Most companies in China will enjoy a tax cut this year. This is because they are targeted at companies with assets under fifty million yuan, fewer than 300 employees, and taxable income less than three million yuan. This represents a significant relaxation in the definition of what constitutes a small business. More than 95 percent of taxpaying enterprises in China fit this definition, and 98 percent of them are private firms.

The market is expected to respond positively to these unprecedented tax cuts, which will see small and micro enterprises enjoy progressive tax rates. Enterprises with taxable income of less than one million yuan will be taxed at 5 percent, which is 20 percentage points lower than the standard rate. And those with a taxable income between one million and three million yuan will be taxed at 10 percent, which is lower than the standard rate by 15 percentage points.

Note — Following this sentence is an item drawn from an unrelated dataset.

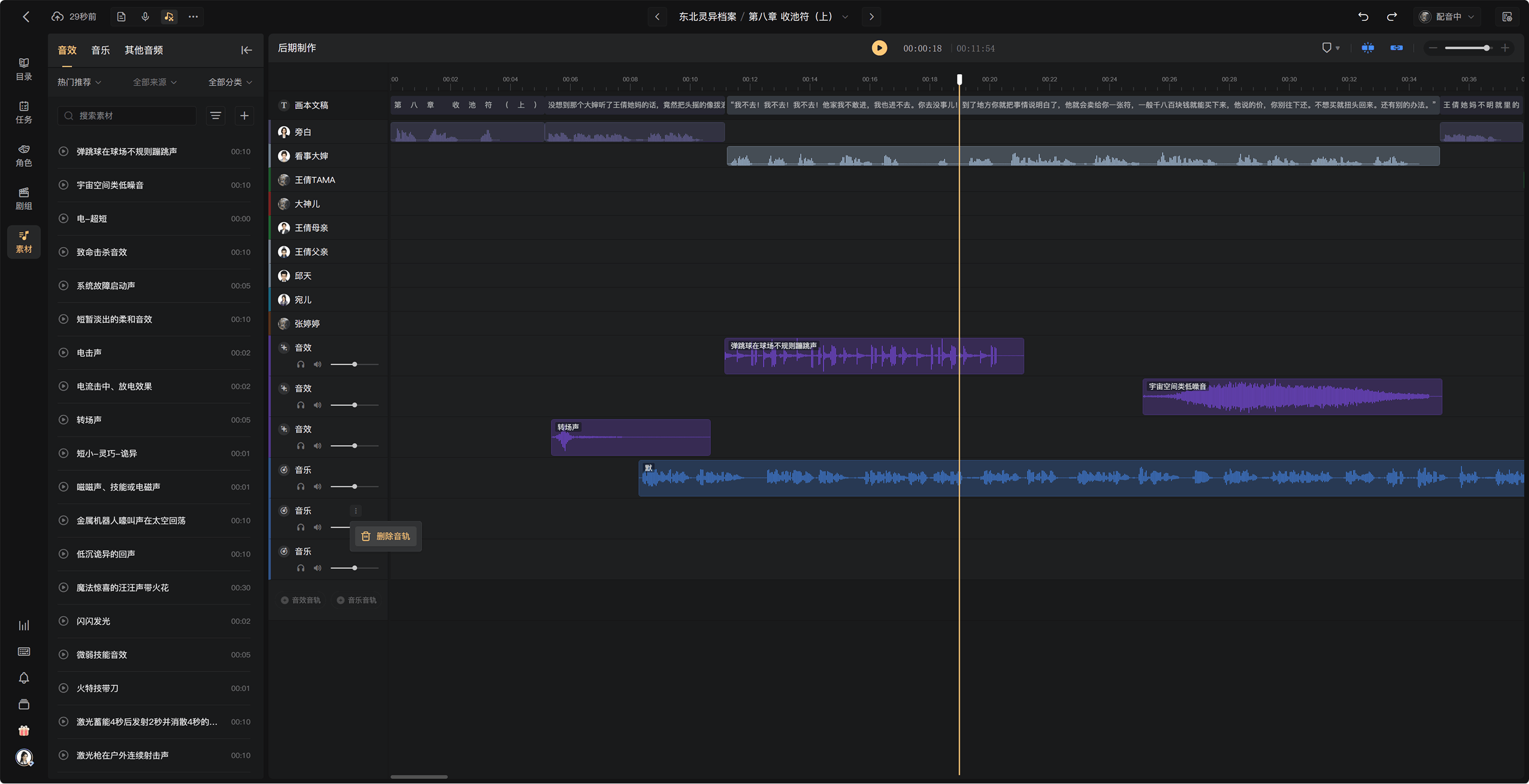Viewport: 1529px width, 784px height.
Task: Switch to the 音乐 tab
Action: (100, 50)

The new deal will also raise the value-added tax (VAT) threshold for small businesses, including sole traders, from 30,000 yuan to 100,000 yuan of sales a month. In other words, businesses with sales worth less than 100,000 yuan will be exempt from paying the VAT. At the same time, the central government is allowing local governments to reduce resource taxes, urban maintenance and construction taxes, stamp duty, urban land use taxes, and cultivated land occupation taxes, as well as local education surcharges.

According to tax department figures, China's small and micro enterprises already had their tax burden reduced to the tune of 184 billion yuan in the first 11 months of last year. And official estimates show that this new round of cuts will reduce the burden on small businesses by another 200 billion yuan a year. This will undoubtedly enhance private investment and consumption, at a time when the global economic downturn and the unresolved trade frictions between China and the United States have put pressure on China's economy, especially in sectors related to trade.

The measures China takes to deal with the cooling economy at home and abroad, and the growing pushback against globalization, has far-reaching global implications, as the country is home to the world's second largest economy. There are more than 100 million businesses in China, and small and micro enterprises account for the vast majority of them. Their healthy development helps to fuel the job market: As China's Premier Li Keqiang has said, these enterprises are the main channel for absorbing employment, and part of the government's rationale for introducing the tax cuts is that they will support employment. This will, in turn, be conducive to both the immediate and long-term development of the country's economy. But leaving small business owners with more money in their pocket means there will be less cash in the government's coffers. This is why Premier Li has urged government agencies to cut costs and raise awareness that government budgets will tighten.

In November, China's President Xi Jinping spoke highly of private enterprise and private entrepreneurship at a meeting with representatives of the business community. He promised to reduce the burden of corporate taxes and fees, and the tax reductions being introduced this year are a demonstration of him making good on that promise. Combined with the broader measures being introduced to help pump prime the economy, such as the move to cut the number of sectors closed to foreign investment (the negative list of market access), the broad-based tax cuts will help to improve China's business environment so that it will withstand the downward pressures.